The study of literature seeks to understand how a set of written works within any period can offer insights into the dynamics of society, be they a personal reflection on the state of things from an individual viewpoint, or an examination of global events, race, gender, class, science, religion, and so much more.
American literature has been the subject of much debate, including which works should be taught, how they should be examined, and whether there is any usefulness to the study in the real world, especially with America being such a young country with so many diverse voices and viewpoints.
While the discussion of how to approach literature is ongoing, there seem to be some consensus that literature can be placed in broader categories that reflect the time in which they were written.
Here is a brief breakdown of some of these periods.
Colonial literature includes the earliest works written after the settling of North America by Europeans in the early 1600s. These works are characterized as being derivative of those published in Europe. They are seen as practical in nature, nonfiction, and straightforward.
Noteworthy authors of the period include:
- John Smith
- Anne Bradstreet
- Jonathan Edwards
- Benjamin Franklin
- Thomas Paine
Enlightenment and Revolution
The enlightenment and revolution period of literature took on a patriotic tone as America moved closer to independence. This period of literature is found in the mid-to later 1700s, and could be combined with the colonial period, but remains distinct enough to recognize on its own.
The “Federalist Papers” written by Alexander Hamilton, James Madison, and John Jay; and “The Power of Sympathy” by William Hill Brown are two of the most widely recognized and important works from this period.
American Gothic was a literary movement that sought to encapsulate the ideals of darkness and evil that were expressed through extremes such as personal destruction, terror, torment, morbidity, madness, and the supernatural.

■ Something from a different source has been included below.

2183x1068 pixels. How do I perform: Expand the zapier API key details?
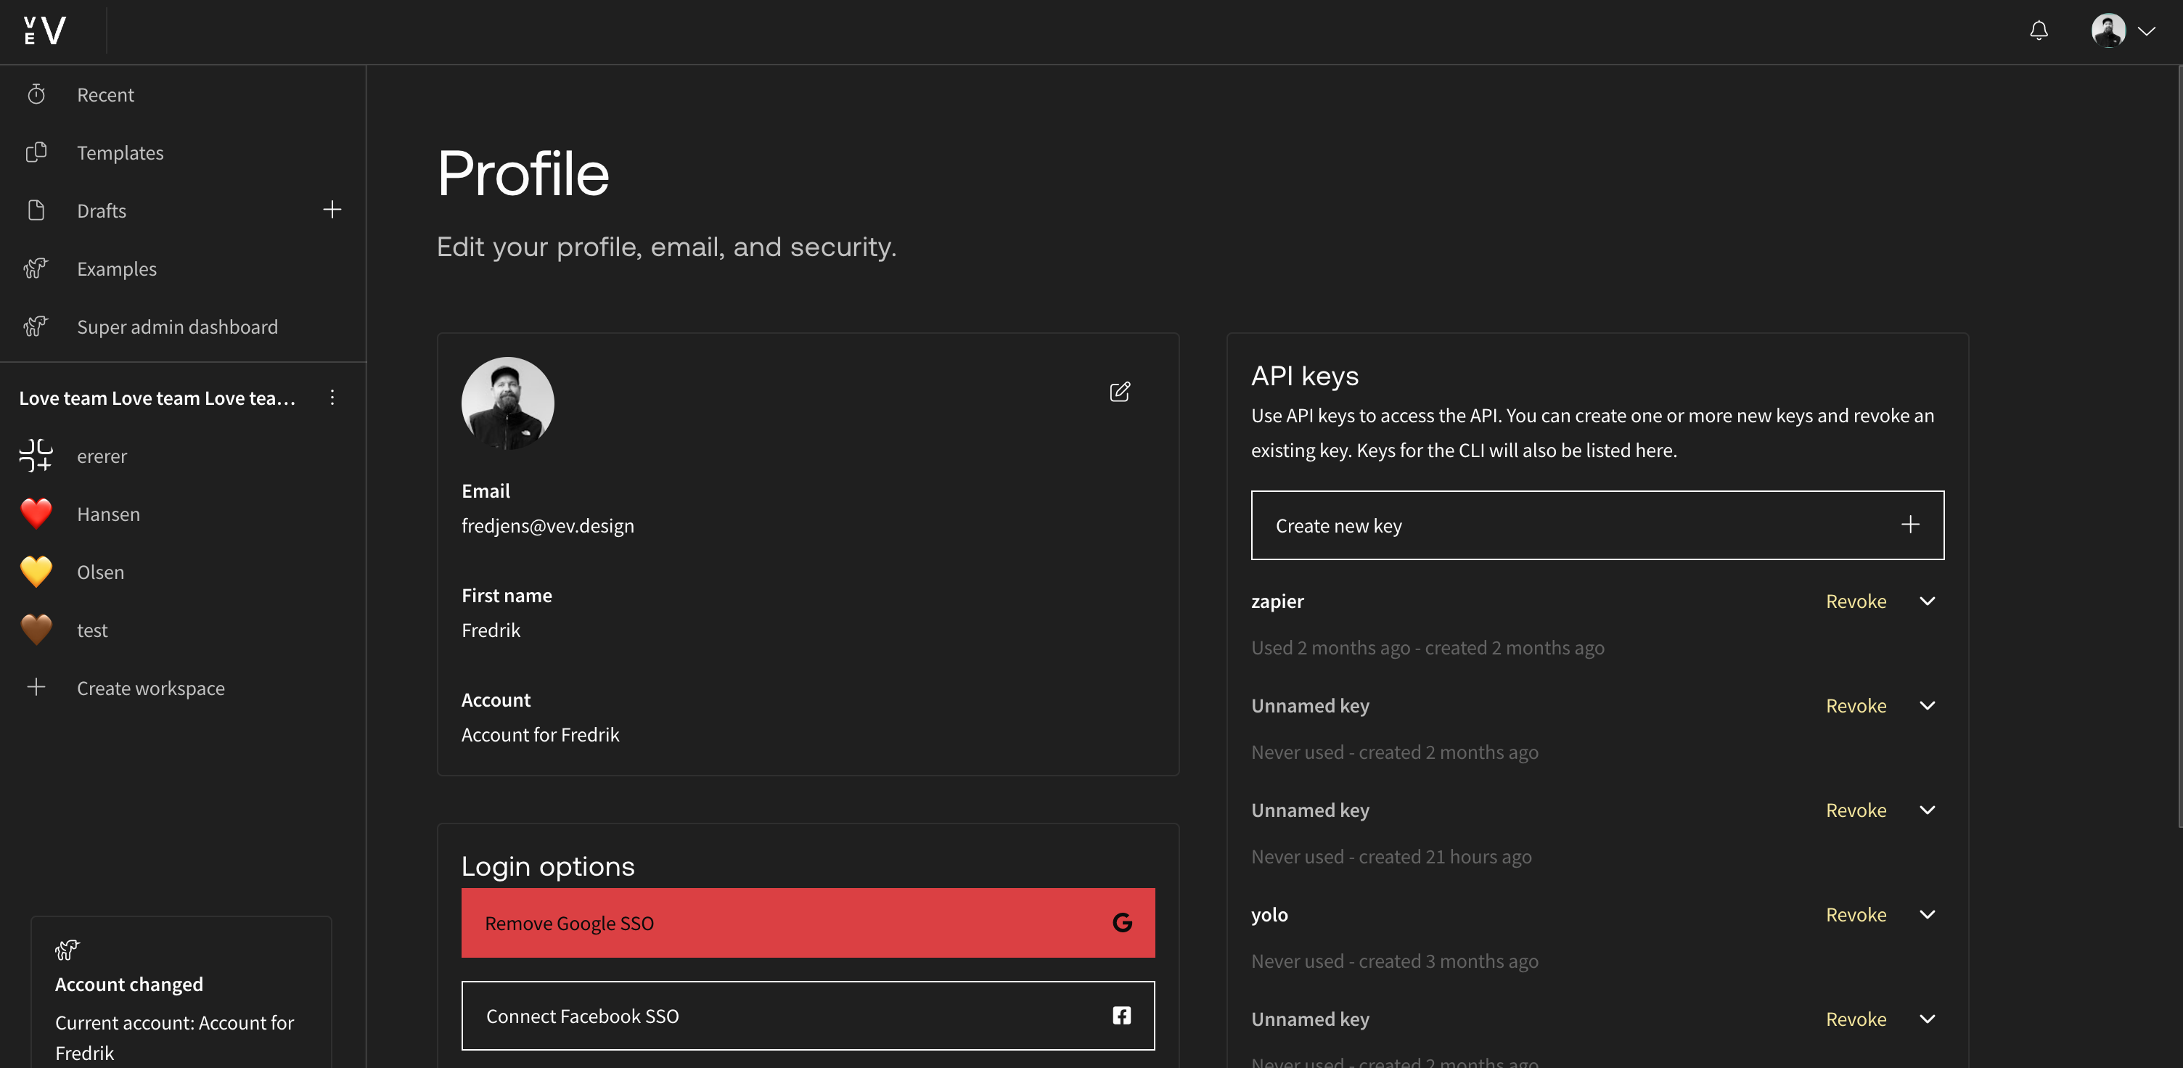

American Gothic was unique in that it drew upon the fears of society beginning in the 1800s. There was a sense of unease about what would happen to America following its independence, including the fall of slavery in the south, and further abandonment of European ideals in favor of new laws and moral systems. This literary movement has evolved and grown to give us many talented writers who continue to scare us, including:
- Edger Alan Poe
- Flannery O’Connor
- Jane Austen
- Nathaniel Hawthorne
- Philip K. Dick
- H.P. Lovecraft
- Bram Stoker
- Stephen King
Romanticism and Transcendentalism
The romantic period of literature was born in Europe in the 1800s and made its way to America shortly after. The idea of individual destiny, freedom, and the exploration of the natural world would come into play in the literary works written during this period.
This era of literature also gave way to transcendentalism, a greater intellectual movement that promoted the idea of inherent goodness in nature, self-reliance, and what would later become a larger movement of civil disobedience in the mid-1900s.
This period gave us authors, such as:
- Herman Melville
- Nathaniel Hawthorne
- Walt Whitman
- Emily Dickinson
- Henry David Thoreau
- Ralph Waldo Emerson
Literary Realism, Naturalism, and Modernism
Literary realism, naturalism, and modernism can be thought of as the antithesis to American gothic literature. In these works, written between the 1860s and 1940s, authors took a more pragmatic approach to the characters and themes. Meaning that stories sought to show things as they are, with more realism and relatability. However, these works should not be thought of as necessarily nonfiction or journalistic.
Authors of this period include:
- Mark Twain
- Ernest Hemingway
- Gertrude Stein
- F. Scott Fitzgerald
- Frederick Douglass
- Henry James
Contemporary and Postmodern
The contemporary and postmodern movement followed World War II during a period of economic resurgence and strong American values that were built to protect against the strengthening Soviet Union and communism. At the same time, deep inequalities within American were being brought to bear, with the civil rights and women’s movements in the 50s and 60s. This was an intense shift away from American literature up until that point that some have described as being about white male dominance, white masculinity, and the interior drama of these same white men.
This period continues to this day, and has given up many noteworthy authors, including:
- James Baldwin
- Margaret Atwood
- Toni Morrison
- Haruki Murakami
- John Updike
Literature is often a reflection of the time it was written. America has gone through many changes in its 244-year history, and looking into the future, with the growing divide between urban and rural, and growing acceptance of different lifestyles, literature will continue to evolve and give us greater and more interesting stories.